__Exercise aim__. Render the lines between the one holding "Image resolution: width=1800" and the one holding "Click DELAYED DATA", inclusive, as a JSON list of strings with one string per line and blank lines omitted.

__Task data__.
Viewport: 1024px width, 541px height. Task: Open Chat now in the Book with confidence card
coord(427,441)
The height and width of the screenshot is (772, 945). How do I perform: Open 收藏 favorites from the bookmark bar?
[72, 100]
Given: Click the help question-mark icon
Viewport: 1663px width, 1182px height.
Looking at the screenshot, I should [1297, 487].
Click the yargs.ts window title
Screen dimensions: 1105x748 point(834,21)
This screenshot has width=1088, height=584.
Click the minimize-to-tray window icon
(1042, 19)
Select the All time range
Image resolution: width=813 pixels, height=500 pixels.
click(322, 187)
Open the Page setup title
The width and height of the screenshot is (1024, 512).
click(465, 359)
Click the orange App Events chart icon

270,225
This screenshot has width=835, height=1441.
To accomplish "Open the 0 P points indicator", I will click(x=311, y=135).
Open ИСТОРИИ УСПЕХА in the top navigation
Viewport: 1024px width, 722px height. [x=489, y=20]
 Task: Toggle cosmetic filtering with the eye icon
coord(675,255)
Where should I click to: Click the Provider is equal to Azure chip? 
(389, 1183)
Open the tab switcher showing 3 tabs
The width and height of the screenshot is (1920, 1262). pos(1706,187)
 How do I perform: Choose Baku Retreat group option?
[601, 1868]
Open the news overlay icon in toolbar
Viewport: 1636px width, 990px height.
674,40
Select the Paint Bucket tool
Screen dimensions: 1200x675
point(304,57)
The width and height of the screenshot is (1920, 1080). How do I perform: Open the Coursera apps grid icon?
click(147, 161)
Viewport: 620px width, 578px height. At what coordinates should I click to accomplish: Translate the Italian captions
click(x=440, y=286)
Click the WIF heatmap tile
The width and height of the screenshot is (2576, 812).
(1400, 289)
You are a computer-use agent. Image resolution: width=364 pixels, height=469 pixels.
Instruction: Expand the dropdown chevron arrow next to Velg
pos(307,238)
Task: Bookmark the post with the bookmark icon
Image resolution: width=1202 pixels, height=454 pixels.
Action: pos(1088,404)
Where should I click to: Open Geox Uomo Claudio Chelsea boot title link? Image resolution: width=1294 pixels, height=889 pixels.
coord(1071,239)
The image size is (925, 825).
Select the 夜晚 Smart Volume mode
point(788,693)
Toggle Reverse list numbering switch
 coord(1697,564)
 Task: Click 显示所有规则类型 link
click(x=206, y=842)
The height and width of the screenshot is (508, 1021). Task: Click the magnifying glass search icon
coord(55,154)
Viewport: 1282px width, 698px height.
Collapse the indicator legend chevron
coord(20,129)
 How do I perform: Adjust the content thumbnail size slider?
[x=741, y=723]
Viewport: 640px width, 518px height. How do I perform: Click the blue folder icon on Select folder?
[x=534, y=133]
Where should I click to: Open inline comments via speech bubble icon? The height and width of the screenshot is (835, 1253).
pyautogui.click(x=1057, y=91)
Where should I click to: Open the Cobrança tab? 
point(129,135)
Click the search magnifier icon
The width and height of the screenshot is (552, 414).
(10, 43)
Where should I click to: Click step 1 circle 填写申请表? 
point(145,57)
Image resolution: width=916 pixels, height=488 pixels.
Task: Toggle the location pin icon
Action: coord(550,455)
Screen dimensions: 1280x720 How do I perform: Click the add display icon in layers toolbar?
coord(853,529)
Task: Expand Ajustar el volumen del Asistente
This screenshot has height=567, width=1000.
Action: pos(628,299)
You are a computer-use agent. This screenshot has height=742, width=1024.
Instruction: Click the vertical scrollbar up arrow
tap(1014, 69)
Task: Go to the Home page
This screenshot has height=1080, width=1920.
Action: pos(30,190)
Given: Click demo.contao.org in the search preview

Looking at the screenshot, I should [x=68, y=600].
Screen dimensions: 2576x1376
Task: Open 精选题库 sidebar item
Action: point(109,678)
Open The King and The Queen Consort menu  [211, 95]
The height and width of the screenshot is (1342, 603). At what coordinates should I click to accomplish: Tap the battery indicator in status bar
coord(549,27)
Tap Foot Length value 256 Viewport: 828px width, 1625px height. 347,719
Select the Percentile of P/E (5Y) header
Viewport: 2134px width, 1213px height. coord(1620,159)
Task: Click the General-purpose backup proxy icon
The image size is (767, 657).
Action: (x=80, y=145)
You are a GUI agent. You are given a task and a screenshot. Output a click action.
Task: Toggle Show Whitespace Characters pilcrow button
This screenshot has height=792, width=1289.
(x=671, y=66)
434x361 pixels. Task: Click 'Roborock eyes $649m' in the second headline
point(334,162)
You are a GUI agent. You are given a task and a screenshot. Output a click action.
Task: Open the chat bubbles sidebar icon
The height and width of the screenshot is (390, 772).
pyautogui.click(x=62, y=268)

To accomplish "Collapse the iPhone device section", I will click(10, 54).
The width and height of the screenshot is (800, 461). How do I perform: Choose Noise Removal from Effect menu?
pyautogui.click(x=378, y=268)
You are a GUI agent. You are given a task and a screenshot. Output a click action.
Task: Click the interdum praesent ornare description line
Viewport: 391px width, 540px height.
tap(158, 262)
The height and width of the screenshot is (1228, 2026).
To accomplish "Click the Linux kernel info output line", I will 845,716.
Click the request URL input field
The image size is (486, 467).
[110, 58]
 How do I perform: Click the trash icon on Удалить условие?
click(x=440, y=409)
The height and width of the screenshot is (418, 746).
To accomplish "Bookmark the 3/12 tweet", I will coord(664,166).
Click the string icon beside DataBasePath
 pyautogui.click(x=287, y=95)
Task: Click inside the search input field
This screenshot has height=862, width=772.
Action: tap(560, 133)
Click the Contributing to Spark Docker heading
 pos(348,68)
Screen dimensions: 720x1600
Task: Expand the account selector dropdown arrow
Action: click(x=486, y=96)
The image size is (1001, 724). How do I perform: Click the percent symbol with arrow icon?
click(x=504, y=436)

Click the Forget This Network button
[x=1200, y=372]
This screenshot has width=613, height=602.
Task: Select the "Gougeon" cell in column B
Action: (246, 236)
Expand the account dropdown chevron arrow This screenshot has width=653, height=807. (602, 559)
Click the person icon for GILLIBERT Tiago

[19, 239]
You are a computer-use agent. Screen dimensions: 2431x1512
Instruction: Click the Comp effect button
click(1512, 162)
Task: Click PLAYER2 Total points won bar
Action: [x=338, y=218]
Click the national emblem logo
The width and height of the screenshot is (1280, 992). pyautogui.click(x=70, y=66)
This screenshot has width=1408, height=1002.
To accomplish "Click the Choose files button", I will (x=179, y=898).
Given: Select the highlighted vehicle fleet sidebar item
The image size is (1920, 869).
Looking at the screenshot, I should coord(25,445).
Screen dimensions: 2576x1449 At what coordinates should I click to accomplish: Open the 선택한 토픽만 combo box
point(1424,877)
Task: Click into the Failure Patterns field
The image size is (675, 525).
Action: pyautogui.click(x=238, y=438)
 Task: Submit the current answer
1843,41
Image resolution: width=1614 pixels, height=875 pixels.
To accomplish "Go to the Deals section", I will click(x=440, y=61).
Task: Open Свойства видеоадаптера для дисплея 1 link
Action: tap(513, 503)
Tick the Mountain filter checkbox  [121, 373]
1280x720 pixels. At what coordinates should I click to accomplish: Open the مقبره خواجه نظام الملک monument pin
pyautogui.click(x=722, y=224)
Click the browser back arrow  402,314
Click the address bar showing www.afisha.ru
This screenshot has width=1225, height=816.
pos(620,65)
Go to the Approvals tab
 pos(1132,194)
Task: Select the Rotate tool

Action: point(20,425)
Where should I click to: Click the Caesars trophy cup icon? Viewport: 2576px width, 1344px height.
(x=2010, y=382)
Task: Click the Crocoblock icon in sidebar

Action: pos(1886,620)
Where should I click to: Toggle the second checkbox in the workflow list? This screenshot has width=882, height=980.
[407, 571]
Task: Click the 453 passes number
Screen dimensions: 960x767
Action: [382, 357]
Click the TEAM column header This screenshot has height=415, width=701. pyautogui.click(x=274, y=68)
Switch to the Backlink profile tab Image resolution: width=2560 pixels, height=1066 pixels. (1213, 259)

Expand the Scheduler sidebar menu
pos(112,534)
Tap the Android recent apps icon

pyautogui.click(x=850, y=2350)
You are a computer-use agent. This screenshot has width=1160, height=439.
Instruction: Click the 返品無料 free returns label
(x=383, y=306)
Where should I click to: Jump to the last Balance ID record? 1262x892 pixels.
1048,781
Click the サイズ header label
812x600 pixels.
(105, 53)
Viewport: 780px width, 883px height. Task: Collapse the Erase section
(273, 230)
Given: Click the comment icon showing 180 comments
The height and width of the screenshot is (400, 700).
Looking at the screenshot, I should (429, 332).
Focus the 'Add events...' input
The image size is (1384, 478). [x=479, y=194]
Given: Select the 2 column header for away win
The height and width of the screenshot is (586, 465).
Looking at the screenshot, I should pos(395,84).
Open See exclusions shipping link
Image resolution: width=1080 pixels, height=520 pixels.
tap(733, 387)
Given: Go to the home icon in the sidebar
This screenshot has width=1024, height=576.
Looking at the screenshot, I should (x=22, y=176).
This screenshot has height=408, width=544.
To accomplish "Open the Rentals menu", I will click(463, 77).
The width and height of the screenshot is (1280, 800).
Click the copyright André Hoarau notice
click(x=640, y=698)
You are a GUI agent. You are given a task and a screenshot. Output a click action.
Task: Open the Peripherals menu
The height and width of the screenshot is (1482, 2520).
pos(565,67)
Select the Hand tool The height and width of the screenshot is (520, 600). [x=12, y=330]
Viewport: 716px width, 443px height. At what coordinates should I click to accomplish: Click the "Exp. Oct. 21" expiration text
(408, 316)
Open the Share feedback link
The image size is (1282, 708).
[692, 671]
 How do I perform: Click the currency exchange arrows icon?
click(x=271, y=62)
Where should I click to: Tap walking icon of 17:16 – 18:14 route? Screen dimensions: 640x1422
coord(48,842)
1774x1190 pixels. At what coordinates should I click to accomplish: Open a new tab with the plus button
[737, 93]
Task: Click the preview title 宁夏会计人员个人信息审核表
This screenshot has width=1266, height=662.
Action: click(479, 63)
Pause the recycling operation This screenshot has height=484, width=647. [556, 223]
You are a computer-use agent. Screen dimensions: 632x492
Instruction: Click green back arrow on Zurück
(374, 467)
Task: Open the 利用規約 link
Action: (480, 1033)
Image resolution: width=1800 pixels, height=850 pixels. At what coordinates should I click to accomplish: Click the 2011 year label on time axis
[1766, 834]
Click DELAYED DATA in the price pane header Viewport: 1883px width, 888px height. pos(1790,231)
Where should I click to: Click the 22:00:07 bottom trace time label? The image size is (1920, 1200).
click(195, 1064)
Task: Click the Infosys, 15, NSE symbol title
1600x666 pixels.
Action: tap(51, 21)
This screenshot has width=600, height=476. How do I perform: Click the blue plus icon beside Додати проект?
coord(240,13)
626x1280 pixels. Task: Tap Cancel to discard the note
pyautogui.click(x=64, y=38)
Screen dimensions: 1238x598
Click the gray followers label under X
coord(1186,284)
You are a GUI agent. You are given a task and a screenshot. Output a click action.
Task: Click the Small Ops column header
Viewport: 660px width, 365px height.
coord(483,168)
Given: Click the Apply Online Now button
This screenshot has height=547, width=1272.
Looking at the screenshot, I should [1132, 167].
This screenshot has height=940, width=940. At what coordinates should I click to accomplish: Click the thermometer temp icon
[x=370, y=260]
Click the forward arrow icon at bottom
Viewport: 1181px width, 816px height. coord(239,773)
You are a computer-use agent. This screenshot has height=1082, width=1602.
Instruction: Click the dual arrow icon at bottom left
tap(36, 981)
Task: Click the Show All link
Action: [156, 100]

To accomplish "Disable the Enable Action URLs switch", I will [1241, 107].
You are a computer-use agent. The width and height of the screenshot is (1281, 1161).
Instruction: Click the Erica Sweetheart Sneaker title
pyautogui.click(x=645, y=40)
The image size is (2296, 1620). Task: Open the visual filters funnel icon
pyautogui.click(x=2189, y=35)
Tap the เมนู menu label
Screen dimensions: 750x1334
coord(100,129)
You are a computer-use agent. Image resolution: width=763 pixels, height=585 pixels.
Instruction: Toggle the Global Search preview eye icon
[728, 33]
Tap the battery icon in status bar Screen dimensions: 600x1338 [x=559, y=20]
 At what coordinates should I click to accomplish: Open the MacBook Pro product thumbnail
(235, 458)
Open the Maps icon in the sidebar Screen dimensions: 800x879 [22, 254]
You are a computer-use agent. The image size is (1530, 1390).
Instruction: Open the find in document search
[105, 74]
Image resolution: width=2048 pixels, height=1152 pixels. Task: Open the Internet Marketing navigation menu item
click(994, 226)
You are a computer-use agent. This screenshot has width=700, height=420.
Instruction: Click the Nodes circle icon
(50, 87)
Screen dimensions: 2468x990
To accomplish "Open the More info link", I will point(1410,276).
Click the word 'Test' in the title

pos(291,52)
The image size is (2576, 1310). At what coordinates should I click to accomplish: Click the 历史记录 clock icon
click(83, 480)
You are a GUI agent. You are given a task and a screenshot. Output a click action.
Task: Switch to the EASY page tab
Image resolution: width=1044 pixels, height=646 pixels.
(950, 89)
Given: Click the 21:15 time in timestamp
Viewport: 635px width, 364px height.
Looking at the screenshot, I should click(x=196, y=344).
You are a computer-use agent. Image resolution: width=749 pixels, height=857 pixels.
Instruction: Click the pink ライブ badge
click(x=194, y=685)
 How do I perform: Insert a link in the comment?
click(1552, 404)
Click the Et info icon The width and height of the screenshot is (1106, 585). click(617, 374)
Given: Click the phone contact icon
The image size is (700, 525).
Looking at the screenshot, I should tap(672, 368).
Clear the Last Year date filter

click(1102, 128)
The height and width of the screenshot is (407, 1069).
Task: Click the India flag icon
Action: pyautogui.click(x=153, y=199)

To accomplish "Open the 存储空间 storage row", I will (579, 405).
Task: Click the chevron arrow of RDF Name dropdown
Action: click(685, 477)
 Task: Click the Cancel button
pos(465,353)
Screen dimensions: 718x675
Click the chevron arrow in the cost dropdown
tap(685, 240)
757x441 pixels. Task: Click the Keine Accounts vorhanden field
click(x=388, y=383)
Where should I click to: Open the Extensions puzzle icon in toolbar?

__Full response__.
[
  "Image resolution: width=1800 pixels, height=850 pixels. At what coordinates should I click to accomplish: Click the 2011 year label on time axis",
  "[1766, 834]",
  "Click DELAYED DATA in the price pane header Viewport: 1883px width, 888px height. pos(1790,231)"
]